Problem
Quote only the lines that start at the line with "You are a GUI" and run to the end of the entries; omit the pictures.

Data
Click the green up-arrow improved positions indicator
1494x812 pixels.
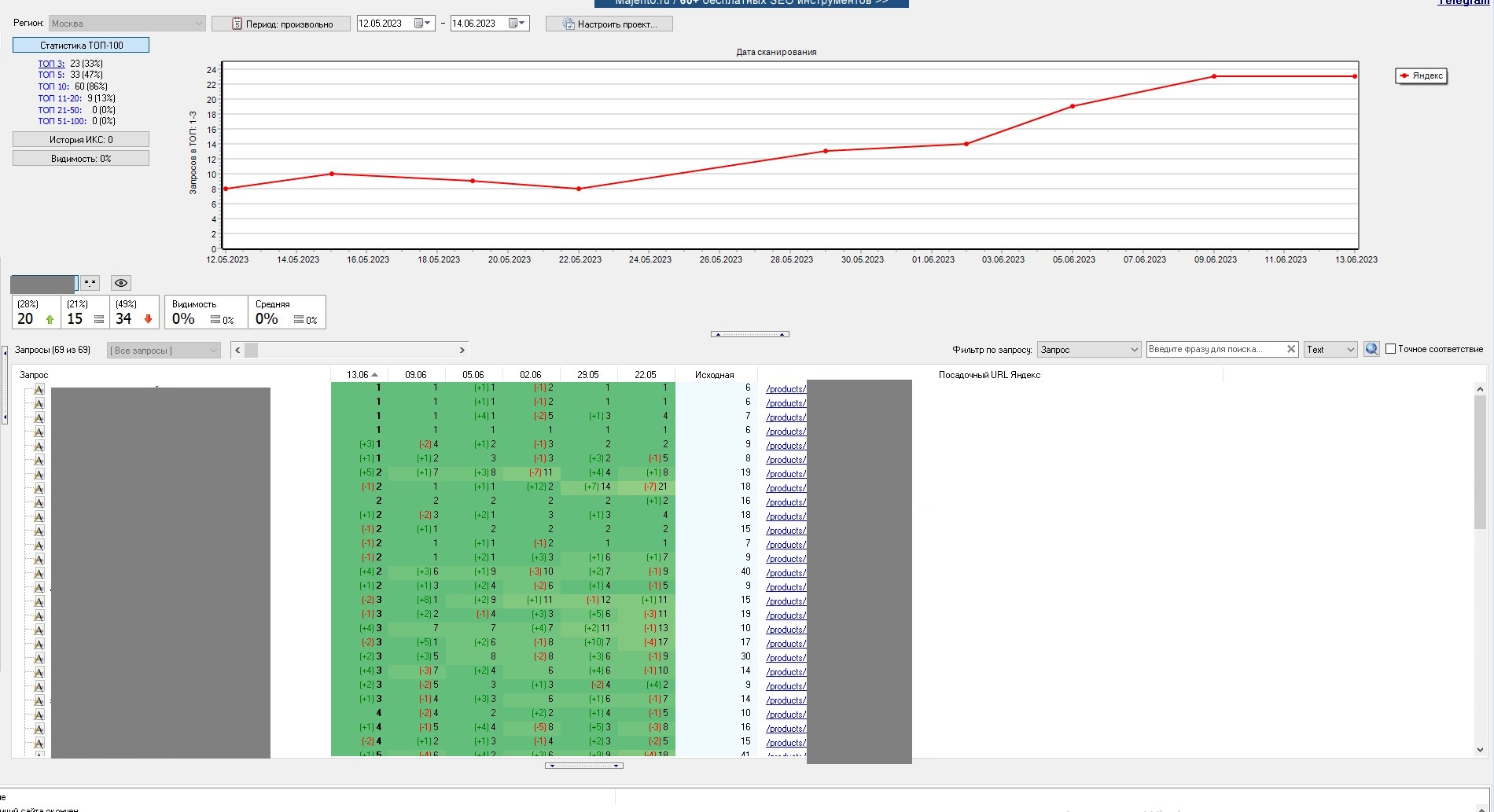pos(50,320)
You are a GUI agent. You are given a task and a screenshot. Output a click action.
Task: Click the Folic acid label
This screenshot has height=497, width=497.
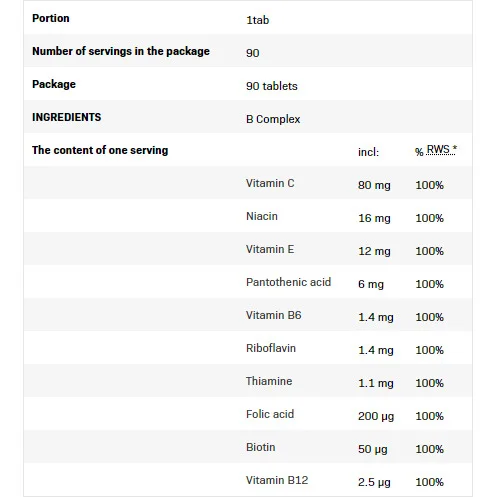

Reply
You are a GUI agent. You are given a task and a screenshot. Output a click action.
Task: Click the Folic acid label
This screenshot has height=497, width=497.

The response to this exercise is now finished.